Exercise instructions:
Copy out everything from "You are a computer-use agent. 1233x831" down to "pyautogui.click(x=63, y=386)", swapping "funnel icon" for "funnel button" and leaving all else untouched. Give only that stretch.

Dataset records:
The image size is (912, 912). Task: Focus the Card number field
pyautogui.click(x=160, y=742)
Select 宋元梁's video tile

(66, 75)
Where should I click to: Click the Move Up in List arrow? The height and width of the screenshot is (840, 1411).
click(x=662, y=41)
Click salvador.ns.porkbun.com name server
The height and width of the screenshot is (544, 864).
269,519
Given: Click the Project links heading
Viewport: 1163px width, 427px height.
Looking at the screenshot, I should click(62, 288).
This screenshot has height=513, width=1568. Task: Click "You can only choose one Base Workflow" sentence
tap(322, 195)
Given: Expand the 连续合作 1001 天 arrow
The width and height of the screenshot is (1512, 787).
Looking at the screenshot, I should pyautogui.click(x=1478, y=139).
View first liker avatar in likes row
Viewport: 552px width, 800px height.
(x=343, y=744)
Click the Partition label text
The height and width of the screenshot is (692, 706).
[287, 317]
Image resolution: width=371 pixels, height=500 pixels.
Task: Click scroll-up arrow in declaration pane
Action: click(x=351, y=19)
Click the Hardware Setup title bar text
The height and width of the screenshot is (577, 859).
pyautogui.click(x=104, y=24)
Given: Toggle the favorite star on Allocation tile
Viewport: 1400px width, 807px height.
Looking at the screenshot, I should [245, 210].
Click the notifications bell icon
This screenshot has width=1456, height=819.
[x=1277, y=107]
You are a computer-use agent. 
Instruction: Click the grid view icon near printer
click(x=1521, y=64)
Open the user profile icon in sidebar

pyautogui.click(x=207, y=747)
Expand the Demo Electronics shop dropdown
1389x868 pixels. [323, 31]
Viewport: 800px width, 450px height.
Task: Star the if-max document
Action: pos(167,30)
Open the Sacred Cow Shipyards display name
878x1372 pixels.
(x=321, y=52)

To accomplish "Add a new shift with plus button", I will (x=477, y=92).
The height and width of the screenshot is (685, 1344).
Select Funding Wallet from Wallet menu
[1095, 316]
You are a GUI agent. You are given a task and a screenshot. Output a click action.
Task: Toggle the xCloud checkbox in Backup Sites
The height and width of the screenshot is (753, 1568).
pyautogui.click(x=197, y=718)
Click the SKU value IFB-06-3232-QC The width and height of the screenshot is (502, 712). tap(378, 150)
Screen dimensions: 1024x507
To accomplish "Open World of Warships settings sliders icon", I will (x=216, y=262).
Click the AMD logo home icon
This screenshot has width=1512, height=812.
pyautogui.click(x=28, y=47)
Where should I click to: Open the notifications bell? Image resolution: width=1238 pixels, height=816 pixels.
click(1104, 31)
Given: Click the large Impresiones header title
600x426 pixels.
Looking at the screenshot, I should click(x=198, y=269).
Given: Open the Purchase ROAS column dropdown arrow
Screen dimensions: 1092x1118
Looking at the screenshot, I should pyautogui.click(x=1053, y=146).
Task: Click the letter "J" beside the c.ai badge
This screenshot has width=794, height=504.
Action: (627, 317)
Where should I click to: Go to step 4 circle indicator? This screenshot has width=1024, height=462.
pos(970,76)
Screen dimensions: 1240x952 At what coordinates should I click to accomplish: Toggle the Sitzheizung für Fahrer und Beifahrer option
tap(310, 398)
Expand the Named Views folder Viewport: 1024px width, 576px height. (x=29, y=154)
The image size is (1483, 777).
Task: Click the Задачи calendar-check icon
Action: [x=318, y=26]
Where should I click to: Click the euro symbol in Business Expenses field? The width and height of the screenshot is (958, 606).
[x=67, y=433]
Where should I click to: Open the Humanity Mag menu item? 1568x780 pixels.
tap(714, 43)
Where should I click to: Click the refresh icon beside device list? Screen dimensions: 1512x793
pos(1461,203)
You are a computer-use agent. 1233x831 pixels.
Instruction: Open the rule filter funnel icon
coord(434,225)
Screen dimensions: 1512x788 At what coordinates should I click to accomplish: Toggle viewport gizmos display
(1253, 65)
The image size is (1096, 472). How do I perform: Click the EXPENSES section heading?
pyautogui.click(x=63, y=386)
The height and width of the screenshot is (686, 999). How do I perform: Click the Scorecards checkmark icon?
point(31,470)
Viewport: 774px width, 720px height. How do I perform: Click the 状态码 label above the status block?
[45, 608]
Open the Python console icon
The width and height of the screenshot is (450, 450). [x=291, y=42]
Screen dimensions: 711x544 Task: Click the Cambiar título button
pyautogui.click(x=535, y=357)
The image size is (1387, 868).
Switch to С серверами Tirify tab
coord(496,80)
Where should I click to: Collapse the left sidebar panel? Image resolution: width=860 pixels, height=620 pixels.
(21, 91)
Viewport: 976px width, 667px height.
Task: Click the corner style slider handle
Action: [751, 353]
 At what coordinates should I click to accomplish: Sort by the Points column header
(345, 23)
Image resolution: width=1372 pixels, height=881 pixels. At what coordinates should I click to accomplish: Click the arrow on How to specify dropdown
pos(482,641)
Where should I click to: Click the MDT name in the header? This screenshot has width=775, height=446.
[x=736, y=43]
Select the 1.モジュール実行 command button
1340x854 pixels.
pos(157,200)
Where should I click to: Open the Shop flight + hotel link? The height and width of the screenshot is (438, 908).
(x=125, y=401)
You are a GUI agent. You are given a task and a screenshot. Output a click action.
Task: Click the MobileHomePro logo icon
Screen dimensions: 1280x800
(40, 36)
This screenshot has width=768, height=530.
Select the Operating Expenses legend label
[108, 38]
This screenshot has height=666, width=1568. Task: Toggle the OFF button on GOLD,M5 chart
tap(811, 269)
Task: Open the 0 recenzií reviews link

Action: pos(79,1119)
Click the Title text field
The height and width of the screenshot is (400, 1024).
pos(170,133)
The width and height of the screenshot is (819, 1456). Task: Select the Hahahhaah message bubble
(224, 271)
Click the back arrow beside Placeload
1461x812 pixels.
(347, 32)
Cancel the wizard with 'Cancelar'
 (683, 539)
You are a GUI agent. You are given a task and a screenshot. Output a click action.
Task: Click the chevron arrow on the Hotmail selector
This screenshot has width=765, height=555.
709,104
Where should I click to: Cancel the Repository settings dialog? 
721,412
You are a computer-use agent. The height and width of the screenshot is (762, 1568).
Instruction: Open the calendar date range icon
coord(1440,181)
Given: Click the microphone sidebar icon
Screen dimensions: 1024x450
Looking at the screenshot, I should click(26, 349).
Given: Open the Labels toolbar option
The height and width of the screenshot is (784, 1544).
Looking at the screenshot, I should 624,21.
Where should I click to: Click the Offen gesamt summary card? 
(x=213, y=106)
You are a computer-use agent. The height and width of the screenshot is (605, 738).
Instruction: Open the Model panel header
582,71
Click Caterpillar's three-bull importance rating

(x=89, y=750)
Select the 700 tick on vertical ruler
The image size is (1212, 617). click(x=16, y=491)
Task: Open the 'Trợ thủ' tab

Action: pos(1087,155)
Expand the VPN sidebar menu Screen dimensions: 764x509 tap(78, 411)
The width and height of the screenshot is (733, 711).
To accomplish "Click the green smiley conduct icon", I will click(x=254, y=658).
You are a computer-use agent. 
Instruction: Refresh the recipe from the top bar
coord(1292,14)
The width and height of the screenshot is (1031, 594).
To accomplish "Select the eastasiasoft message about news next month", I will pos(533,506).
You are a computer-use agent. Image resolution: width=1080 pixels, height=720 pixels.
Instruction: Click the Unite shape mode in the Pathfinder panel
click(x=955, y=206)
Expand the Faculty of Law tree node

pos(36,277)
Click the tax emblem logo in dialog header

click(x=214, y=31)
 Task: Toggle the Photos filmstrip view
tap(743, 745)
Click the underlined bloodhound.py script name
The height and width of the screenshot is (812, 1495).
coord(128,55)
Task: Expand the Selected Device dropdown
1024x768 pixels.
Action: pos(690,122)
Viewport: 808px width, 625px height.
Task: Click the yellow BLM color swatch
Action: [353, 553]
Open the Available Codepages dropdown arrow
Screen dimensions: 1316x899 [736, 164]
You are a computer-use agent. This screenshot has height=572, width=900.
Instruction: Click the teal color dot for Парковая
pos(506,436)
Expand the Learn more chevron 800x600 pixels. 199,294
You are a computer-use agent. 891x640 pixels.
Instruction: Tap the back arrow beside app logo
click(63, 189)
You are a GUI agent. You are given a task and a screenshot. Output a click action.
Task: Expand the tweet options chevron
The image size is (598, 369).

Response for this exercise:
You are a computer-use agent. 1233x831 pixels.
Instruction: Open the rule filter funnel button
coord(434,225)
Screen dimensions: 1512x788 At what coordinates should I click to accomplish: Toggle viewport gizmos display
(1253, 65)
The image size is (1096, 472). How do I perform: Click the EXPENSES section heading?
pyautogui.click(x=63, y=386)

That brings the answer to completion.